··· Entries supplied ···

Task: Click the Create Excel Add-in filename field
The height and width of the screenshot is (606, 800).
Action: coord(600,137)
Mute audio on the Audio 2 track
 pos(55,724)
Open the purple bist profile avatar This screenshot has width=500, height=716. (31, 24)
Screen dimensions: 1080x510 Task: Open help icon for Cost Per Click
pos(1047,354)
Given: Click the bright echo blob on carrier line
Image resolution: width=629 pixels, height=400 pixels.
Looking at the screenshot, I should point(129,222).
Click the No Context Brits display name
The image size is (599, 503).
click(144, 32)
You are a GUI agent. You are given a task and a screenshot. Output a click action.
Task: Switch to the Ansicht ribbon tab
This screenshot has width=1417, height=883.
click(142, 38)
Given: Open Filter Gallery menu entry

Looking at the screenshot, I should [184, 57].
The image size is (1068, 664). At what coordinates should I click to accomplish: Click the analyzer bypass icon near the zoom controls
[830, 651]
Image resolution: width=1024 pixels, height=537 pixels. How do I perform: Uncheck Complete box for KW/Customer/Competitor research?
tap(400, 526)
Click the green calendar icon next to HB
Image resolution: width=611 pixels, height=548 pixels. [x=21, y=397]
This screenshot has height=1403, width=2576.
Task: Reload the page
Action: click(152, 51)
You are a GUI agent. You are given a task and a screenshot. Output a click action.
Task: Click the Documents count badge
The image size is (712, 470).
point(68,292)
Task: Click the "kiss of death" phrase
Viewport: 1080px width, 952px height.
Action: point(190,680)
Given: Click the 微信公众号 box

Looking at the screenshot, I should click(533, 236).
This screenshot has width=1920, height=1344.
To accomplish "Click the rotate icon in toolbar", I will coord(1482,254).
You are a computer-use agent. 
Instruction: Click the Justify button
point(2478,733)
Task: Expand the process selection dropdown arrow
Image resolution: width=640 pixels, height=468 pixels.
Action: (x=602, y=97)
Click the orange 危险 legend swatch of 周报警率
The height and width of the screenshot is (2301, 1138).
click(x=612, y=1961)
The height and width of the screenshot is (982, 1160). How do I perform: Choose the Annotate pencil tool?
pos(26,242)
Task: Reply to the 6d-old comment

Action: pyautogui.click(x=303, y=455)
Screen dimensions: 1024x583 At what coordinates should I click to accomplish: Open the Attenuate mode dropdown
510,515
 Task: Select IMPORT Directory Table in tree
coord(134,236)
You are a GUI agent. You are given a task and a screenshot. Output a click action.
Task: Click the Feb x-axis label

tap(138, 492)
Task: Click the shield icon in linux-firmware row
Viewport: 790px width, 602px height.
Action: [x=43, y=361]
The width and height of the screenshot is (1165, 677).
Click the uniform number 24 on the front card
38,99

···

What is needed is a word-for-word copy of all the entries.

Task: Click the Create Excel Add-in filename field
The height and width of the screenshot is (606, 800).
Action: coord(600,137)
Mute audio on the Audio 2 track
 pos(55,724)
Open the purple bist profile avatar This screenshot has width=500, height=716. (31, 24)
Screen dimensions: 1080x510 Task: Open help icon for Cost Per Click
pos(1047,354)
Given: Click the bright echo blob on carrier line
Image resolution: width=629 pixels, height=400 pixels.
Looking at the screenshot, I should point(129,222).
Click the No Context Brits display name
The image size is (599, 503).
click(144, 32)
You are a GUI agent. You are given a task and a screenshot. Output a click action.
Task: Switch to the Ansicht ribbon tab
This screenshot has width=1417, height=883.
click(142, 38)
Given: Open Filter Gallery menu entry

Looking at the screenshot, I should [184, 57].
The image size is (1068, 664). At what coordinates should I click to accomplish: Click the analyzer bypass icon near the zoom controls
[830, 651]
Image resolution: width=1024 pixels, height=537 pixels. How do I perform: Uncheck Complete box for KW/Customer/Competitor research?
tap(400, 526)
Click the green calendar icon next to HB
Image resolution: width=611 pixels, height=548 pixels. [x=21, y=397]
This screenshot has height=1403, width=2576.
Task: Reload the page
Action: click(152, 51)
You are a GUI agent. You are given a task and a screenshot. Output a click action.
Task: Click the Documents count badge
The image size is (712, 470).
point(68,292)
Task: Click the "kiss of death" phrase
Viewport: 1080px width, 952px height.
Action: point(190,680)
Given: Click the 微信公众号 box

Looking at the screenshot, I should click(533, 236).
This screenshot has width=1920, height=1344.
To accomplish "Click the rotate icon in toolbar", I will coord(1482,254).
You are a computer-use agent. 
Instruction: Click the Justify button
point(2478,733)
Task: Expand the process selection dropdown arrow
Image resolution: width=640 pixels, height=468 pixels.
Action: (x=602, y=97)
Click the orange 危险 legend swatch of 周报警率
The height and width of the screenshot is (2301, 1138).
click(x=612, y=1961)
The height and width of the screenshot is (982, 1160). How do I perform: Choose the Annotate pencil tool?
pos(26,242)
Task: Reply to the 6d-old comment

Action: pyautogui.click(x=303, y=455)
Screen dimensions: 1024x583 At what coordinates should I click to accomplish: Open the Attenuate mode dropdown
510,515
 Task: Select IMPORT Directory Table in tree
coord(134,236)
You are a GUI agent. You are given a task and a screenshot. Output a click action.
Task: Click the Feb x-axis label

tap(138, 492)
Task: Click the shield icon in linux-firmware row
Viewport: 790px width, 602px height.
Action: [x=43, y=361]
The width and height of the screenshot is (1165, 677).
Click the uniform number 24 on the front card
38,99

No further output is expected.